Reportedly, Mack and RL wanted to use a few samples on The Heist, but the prices they were quoted to be able to use them were prohibitively high. Stubborn to stay independent, they opted to do all of the production live instead. If they sign with a major label for their next project, Ryan Lewis will be in producer heaven. He could afford to clear about as many samples as he wanted through the label’s money and connections. For live productions, he could record with world-class guest musicians in top-of-the-line studios. Meanwhile, Haggerty could probably afford to get his idol Lil’ Wayne to do a guest verse with him. Rihanna could sing the hook.
On one hand, they would probably feel like sellouts, and some people would definitely call them that. On the other hand, how the fuck do they turn that down — particularly if they’re offered the kind of creative freedom their independent success should warrant. The duo has proven they can make a successful album on their own; while they won’t get the totally hands-off Beck treatment (very few in pop-rap do, apparently), the label probably won’t interfere much with Mack and Ryan’s creative process.

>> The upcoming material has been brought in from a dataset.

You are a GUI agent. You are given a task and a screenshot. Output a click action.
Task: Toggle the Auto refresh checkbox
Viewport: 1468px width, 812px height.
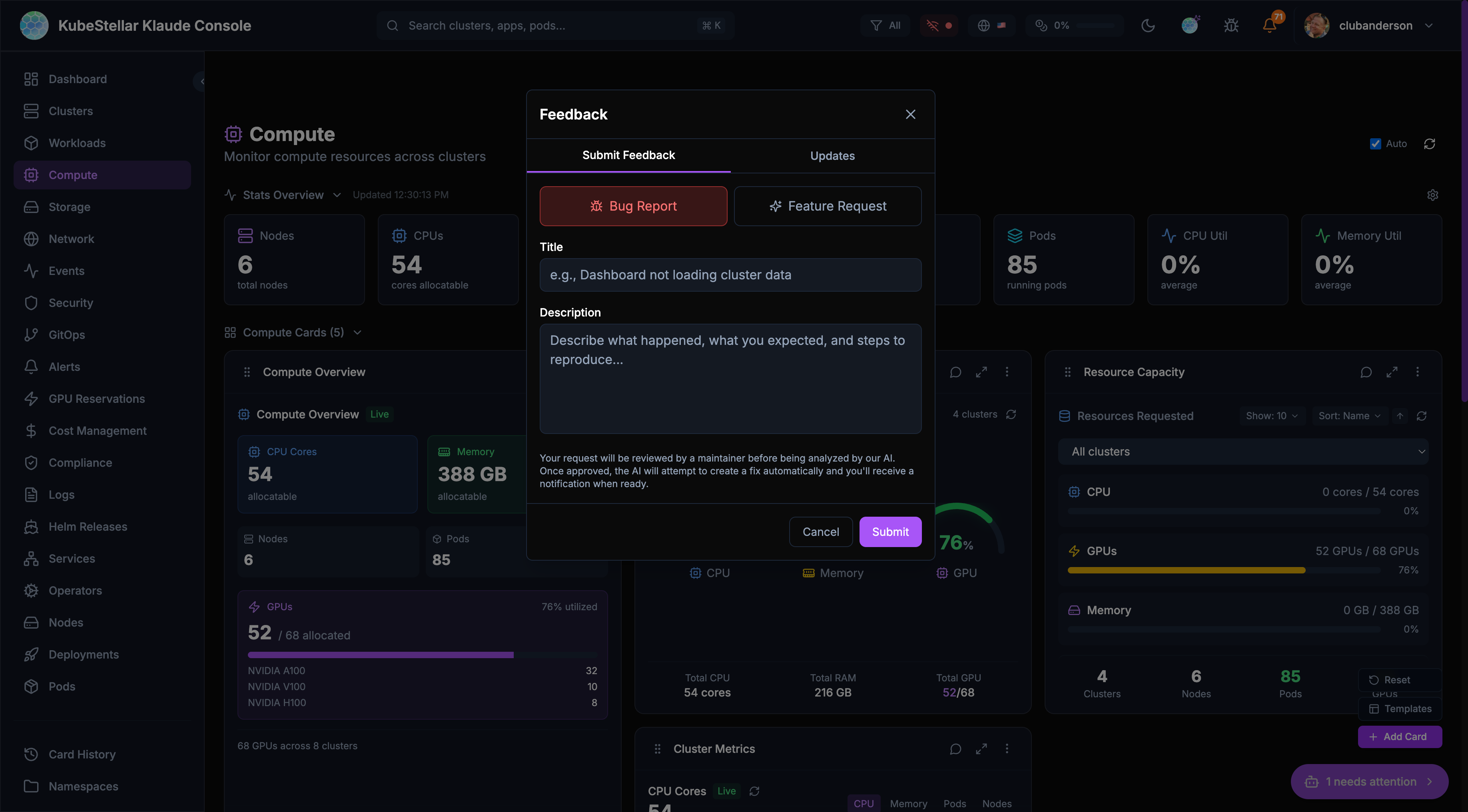coord(1375,143)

People will have differing opinions about how the quality of Macklemore’s music would be affected by signing (especially since a lot of The Heist’s appeal is its unmistakable indie flavor). For Macklemore and his sidekick producer, the benefits of a record deal are obvious. However, even with a record deal, commercial success is not guaranteed, particularly when the benchmark has been set so high. The duo have undeniable potential to become a one-hit-wonder. If The Heist isn’t able to produce some other hits — which seems likely given that several singles from the album were released way before the album itself — the danger is that Macklemore and Ryan Lewis fall back into relative obscurity, albeit with a bigger cult following than before.
“Thrift Shop” is the kind of hit that’s very hard to follow. It’s really a perfect storm: the video is hilarious (83 million views and counting), the beat is infectious and danceable, the concept is goofy and hipster-chic with a dash of novelty, the rapper is white (which historically has attracted the enormous demographic of white hip hop fans), and it has the crossover appeal to get airplay on essentially any radio station playing music that is new. To recreate something with the kind of staying power to even smell the top ten on the charts again, will be very difficult. I’m rooting for them to continue to make bank (deal or no deal), but the ceiling looks alarmingly low from here.
Still, you can’t argue that things could have worked out better for Macklemore and Ryan Lewis so far. They swore off the presumably shitty contracts record companies were offering them before The Heist (“a can of beans and a pair of shoes”), despite the fact they’d been in the game for a several years. They made an album themselves at the highest production value possible on the (relative) cheap. They released a few singles with well-done accompanying videos (shot by friends) that attracted fans and label distributors alike. Then they signed the deal with ADA, promoted the gatorskin off the record, and “Thrift Shop,” improbably, became the biggest song in the country. Now when those same record companies come back, they’ll have much better contracts in hand: bigger cuts for Haggerty and Lewis, more creative freedom, less fine print.
The question is whether they take it or they try to continue their improbable indie run. Either way, it looks like their hunt for a come-up is over.